I didn’t want to marry him until my parents had time to rebound from being summoned into the police station to view local law enforcement’s photo collage featuring their daughter cavorting about town with this known delinquent. As scrapbooking goes, they were far ahead of their time. I mean, it was a seriously well-crafted collage with captions and labels and strings connecting various miscreants to their misdeeds in a delicate web of wrongdoing. Chef’s kiss to the detectives.

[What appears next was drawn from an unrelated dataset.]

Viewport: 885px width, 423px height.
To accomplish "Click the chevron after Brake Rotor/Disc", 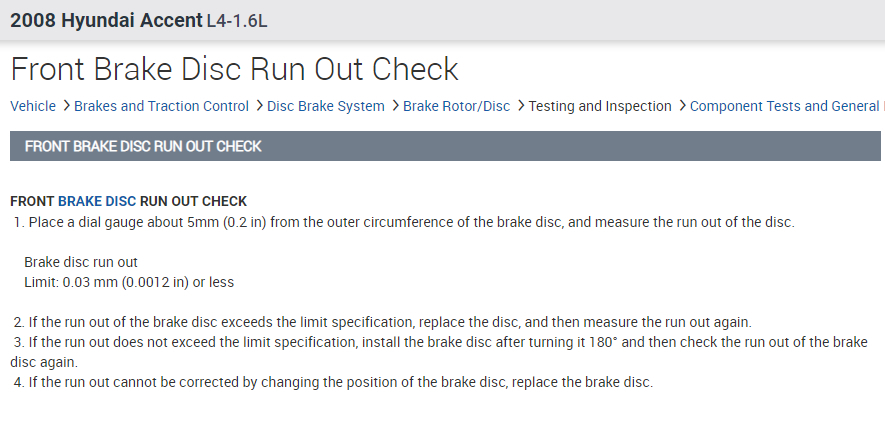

I continued to not marry him right through our senior year of high school because by that time, he had dumped me for SlutLayla (not her real name) and was busy being Nacho Varga decades before Better Call Saul introduced the rest of the world to the charming right hand thug character. He also had to rescue his older sister who kept getting stalked and occasionally kidnapped by one of her many psycho ex-boyfriends. Meanwhile, my days were packed with the Golden Girls drill team, co-editing the yearbook, fending off crippling panic attacks, successfully sparring with a few bouts of suicidal depression and an ample dose of college prep angst. Clearly, neither of us could devote much time or attention to marriage just yet.
But later, after our high school graduation, once his ambitious criminal record had been expunged by his somewhat unscrupulous “criminal lawyer” (again, Saul Goodman except with a Southern drawl) and after he had traded cocaine and heroin for gin and then traded gin for beer (lots and lots of beer), THAT is when I began to toss the marriage idea around in my head.
By the time marriage seemed like a sound proposition, it was 1989, we were 22 years old, and we had been best friends for 10 years. I knew about all the transgressions, fuckups and felonies, and yet, I married him anyway. Because I also knew he was the kindest, most loyal, thoughtful and funny person I’d ever known. I knew he was the absolute love of my life. Three decades and endless adventures later, I resolutely know that marrying that pain-in-the-ass, spitwad-blowing boy was the best fucking decision I ever made.